An increase in payments to providers was associated with higher medical and drug costs, researchers found.
Medical providers who receive higher amounts of healthcare industry payments tend to bill higher drug and medical costs, according to a study of Medicare data published in the journal Nature Communications.
A 10% increase in payments to providers was associated with 1.3% higher medical costs and 1.8% higher drug costs, researchers found. That means that a $25 increase in yearly healthcare payments to a medical provider would be associated with approximately $1,100 higher medical costs and $100 higher drug costs.
“Let’s be clear here, we should not find such an association,” said study co-author Jorge Mejia, Ph.D., an assistant professor of operations and decision technologies at the Indiana University Kelley School of Business. “Our findings raise the possibility that medical providers may be unduly influenced by payments from the healthcare industry.”
The association between payments and costs varies across states and correlates with political leaning, being stronger in more conservative states, researchers suggested.
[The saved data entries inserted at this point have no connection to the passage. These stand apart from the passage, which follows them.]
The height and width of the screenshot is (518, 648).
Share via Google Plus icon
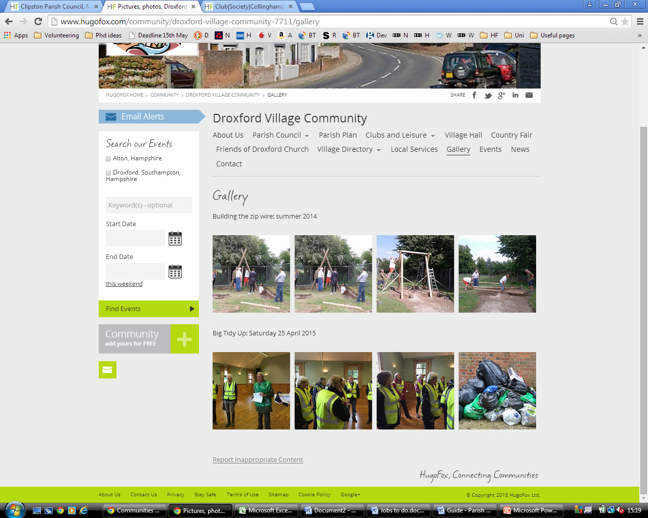coord(501,95)
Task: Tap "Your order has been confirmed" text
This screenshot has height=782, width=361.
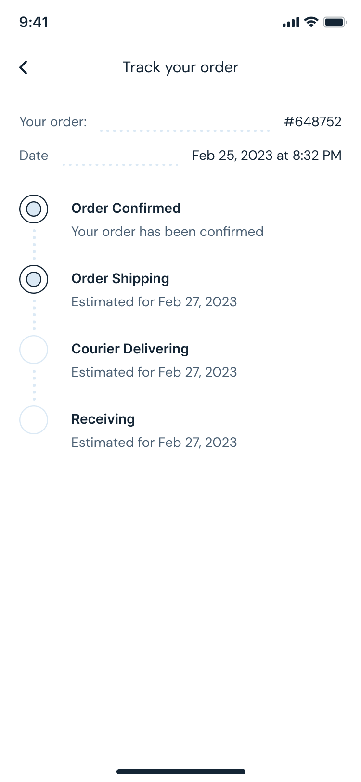Action: (168, 232)
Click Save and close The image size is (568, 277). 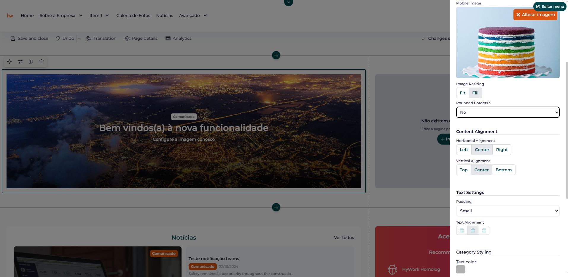[x=29, y=38]
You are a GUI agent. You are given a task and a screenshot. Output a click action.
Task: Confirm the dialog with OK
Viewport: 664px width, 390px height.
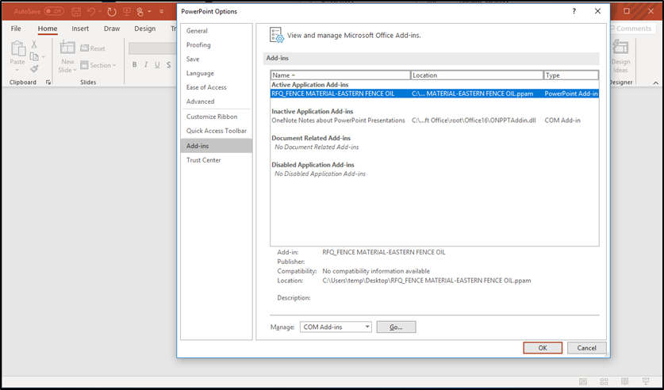pyautogui.click(x=543, y=348)
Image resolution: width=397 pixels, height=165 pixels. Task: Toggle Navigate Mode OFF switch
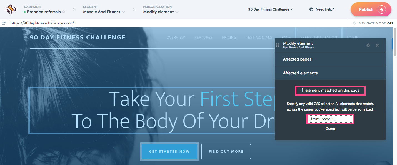pos(390,23)
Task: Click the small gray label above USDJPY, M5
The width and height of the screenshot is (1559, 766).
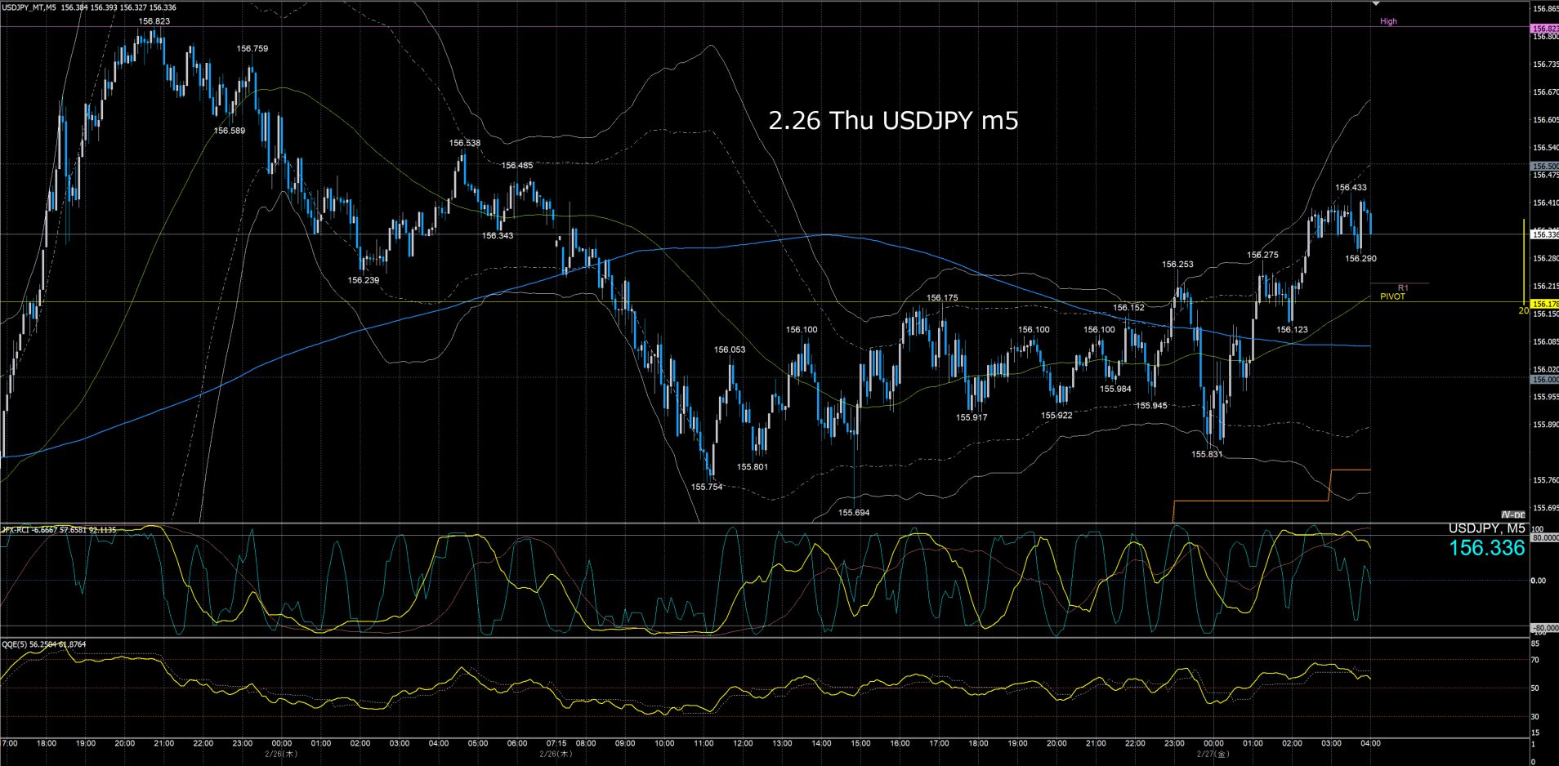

Mejia and his research team investigated providers’ payments and healthcare costs from two open data sources — the Open Payments system and the Medicare Provider Physician and Other Supplier from the Centers for Medicare & Medicaid Services (CMS). The Open Payments system contains information on healthcare industry general payments to individual providers. Medicare Provider Physician and Other Supplier contains data on providers’ Medicare services and procedures, including the cost of each procedure.
Researchers determined the National Provider Identifier (NPI), which was missing from the Open Payments data set, in order to study the relationship between healthcare payments from the Open Payments system and the medical costs in the CMS data.
To determine the NPI, researchers queried the NPI Public Registry, and based on name and address, found exact matches for 90.4% of the unique providers in the Open Payments system. Nearly 375,000 also appeared in the CMS data.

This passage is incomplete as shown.